Enterprise Javascript
Interrogate legacy code with ASTs
Warren Bickley, Technical Consultant
12 December 20234 minute read
Code accumulates over time, enterprise products amass a considerable volume of it. With that, we frequently find ourselves relying on code which may have been written a long time ago or written in languages that do not align with our strategic goals. As these technologies fall out of favor, the pool of engineers proficient in them diminishes significantly. Bringing in new engineers to work on such code becomes progressively challenging. Consequently, product teams often find themselves constrained to making only minor fixes, fearing the unintended consequences of altering unseen dependencies.
Eventually, a big rebuild project gets undertaken which often discards a lot of value which could be found in this legacy code.
What if you could parse and walk over this code to extract that value and find answers you’re looking for, but in your modern choice of language? What if you could provide tools which enables anyone in your team to easily do this?
Parsing code in an AST format is one of the ways Griffiths Waite demystify legacy transformation projects, and its part of the reason we are adept at these kind of enterprise projects.
What is an AST?
AST as represented by Antlr
Abstract Syntax Trees (ASTs) are hierarchical data structures used to represent the structure of a program. They abstract away specific syntax details and focus on the underlying code structure. ASTs are used in various areas of software development such as compilation, code analysis, optimisation, and transformation. They are a fundamental component in compilers, interpreters, and even syntax highlighters.
Producing ASTs can be trivial, for example TypeScript ASTs are easily produced with the TypeScript package available on NPM. Python has an ast module which does the same for Python. You will probably find that most languages have their own AST parser, great!
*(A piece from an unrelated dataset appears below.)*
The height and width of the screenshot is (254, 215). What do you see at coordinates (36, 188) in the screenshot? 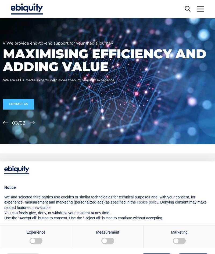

But what if you want to parse Python AST in TypeScript?…
Antlr4
Enter Antlr4, “ANother Tool for Language Recognition”. Antlr4 is special because it is not quite a parser, but instead a parser generator. You give it a grammar, which is essentially the rules for a language, and you can generate a parser in a language of your choosing (target).
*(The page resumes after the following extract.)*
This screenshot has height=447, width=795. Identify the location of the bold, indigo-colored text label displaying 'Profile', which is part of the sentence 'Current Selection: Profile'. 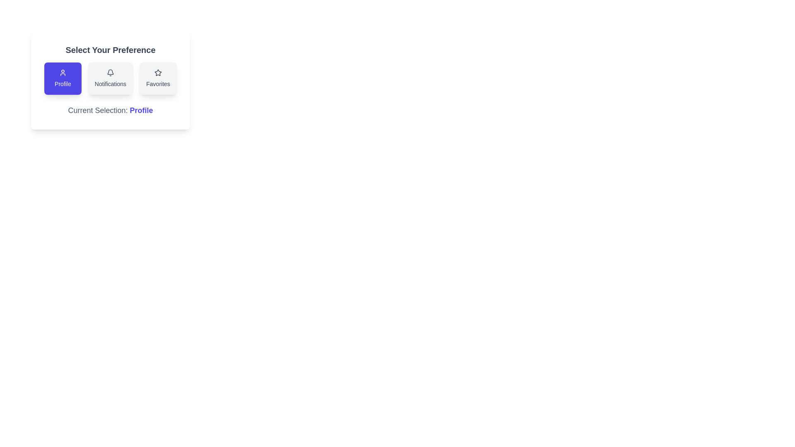
(141, 110).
For example you could parse Fortran with PHP code if you wanted. Java in Go. Swift in TypeScript. Whilst the choice of targets is limited, the number of grammars is endless.
Getting started with Antlr4 is not always straightforward, depending on the grammar and target there can be extra steps or fine-tuning required for the generated code to work correctly. The community on GitHub is helpful and welcoming however, so it won’t take too long to work through any difficulties!
Why you should parse your legacy codebase?
Digging into old, unfamiliar code might not sound like the most exciting task. But it's worth it! Parsing your legacy codebase can reveal a wealth of insights and opportunity. It helps you understand the nitty-gritty details, spot potential risks, and even pave the way for modernisation. Here are five clear reasons why we think parsing your legacy codebase is a smart move:
- Demystify: Parsing your legacy codebase allows you to gain a deeper understanding of its structure, dependencies, and overall functionality. This understanding is crucial for making informed decisions and planning future changes.
- Identify Risks: By parsing the code, you can identify potential risks and pitfalls that may arise during refactoring or modernisation efforts. This helps you mitigate those risks and ensures a smoother transition.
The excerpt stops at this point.